The spacing between second-phase particles such as carbides or inclusions in steels or between intermetallic particles in aluminum alloys, can affect mechanical properties and formability. A special case is the interlamellar spacing of pearlite in high-carbon steels (like rail steel) where refinement of the spacing improves both strength and toughness.
Spacings are easily assessed using a simple NL (number of particles intercepted per unit length of test line) measurement. The mean center-to-center spacing, sometimes called σ, is simply:
σ = 1/NL
This is not a nearest-neighbor spacing but the mean spacing between particles in the test line direction (either placed randomly or in some preferred direction, such as the through-thickness direction).
If the amount of the second phase is determined, for example, by point counting, the mean edge-to-edge spacing, called l (or the mean free path, MFP), can be calculated by:
l = (1-PP)/NL
where PPis a fraction rather than a percentage. This is a very good structure-sensitive parameter.
By a simple subtraction (σ - l), we can obtain the mean intercept length of the second-phase particles – without measuring any! Furthermore, if we count the number of particles within a known area to obtain NA(including only half of the particles intersected by the field edges), we can determine the average cross sectional area of the particles, Ā, by:
Ā = PP/NA
where PPis one point fraction (as a fraction, not a %) of the second phase. Thus, the average size of particles can be determined manually without actually measuring the particles. With modern image analyzers, individual measurements of particles are fast and simple. Besides generating average particle dimensions, the distribution of particle sizes can be obtained by feature-specific image analysis.

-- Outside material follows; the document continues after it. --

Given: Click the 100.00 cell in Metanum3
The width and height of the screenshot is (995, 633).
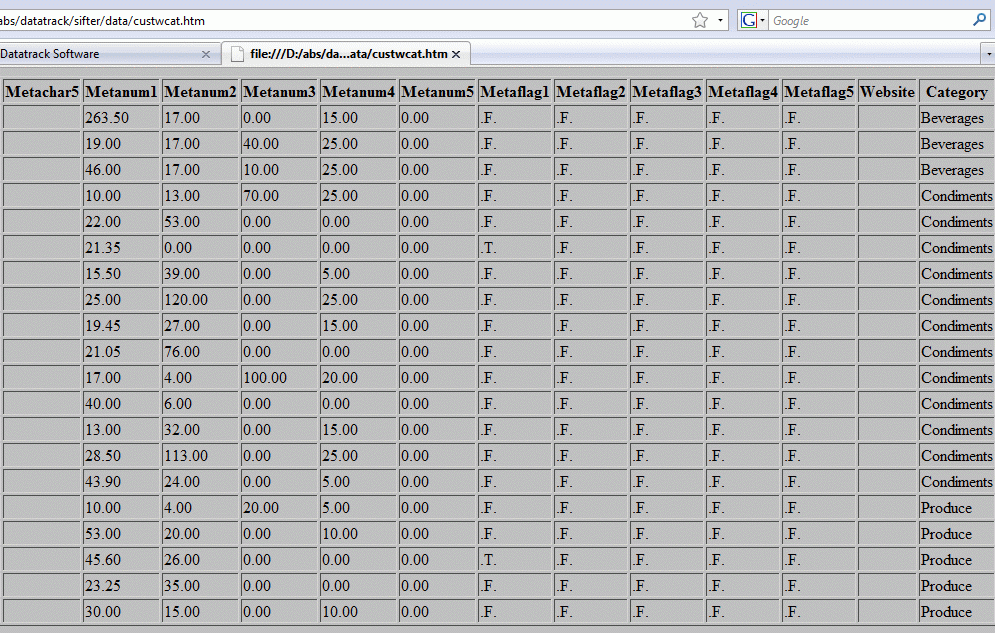Looking at the screenshot, I should point(265,378).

To determine the interlamellar spacing of pearlite (or of any eutectic or eutectoid), it is common practice to count the number of carbide interceptions with a straight test line perpendicular to the lamellae. However, because the lamellae intersect the surface at different angles, it is better to determine a mean-random spacing, σr, than a mean-directed spacing, σd. A mean-random spacing is obtained by determining NLusing randomly oriented test lines (or curved or circular lines). The mean-random spacing is easily used to calculate the mean true spacing, σt, by:
σt, = σr/2
In the past, the mean-directed spacing, σd, was determined for the pearlite colony with the finest spacing, and this was assumed to be the mean true spacing. This is a more valid technique for isothermally formed pearlite than for pearlite formed during continuous cooling. However, the longer you search for the finest colony, the finer the measured colony size! That is, the σdvalue obtained depends upon the amount of time spent looking for the finest colony, even in isothermally formed pearlite. Any effort spent looking for a best- or worst-field condition is strongly influenced by the amount of search time, and the results are neither reproducible nor precise.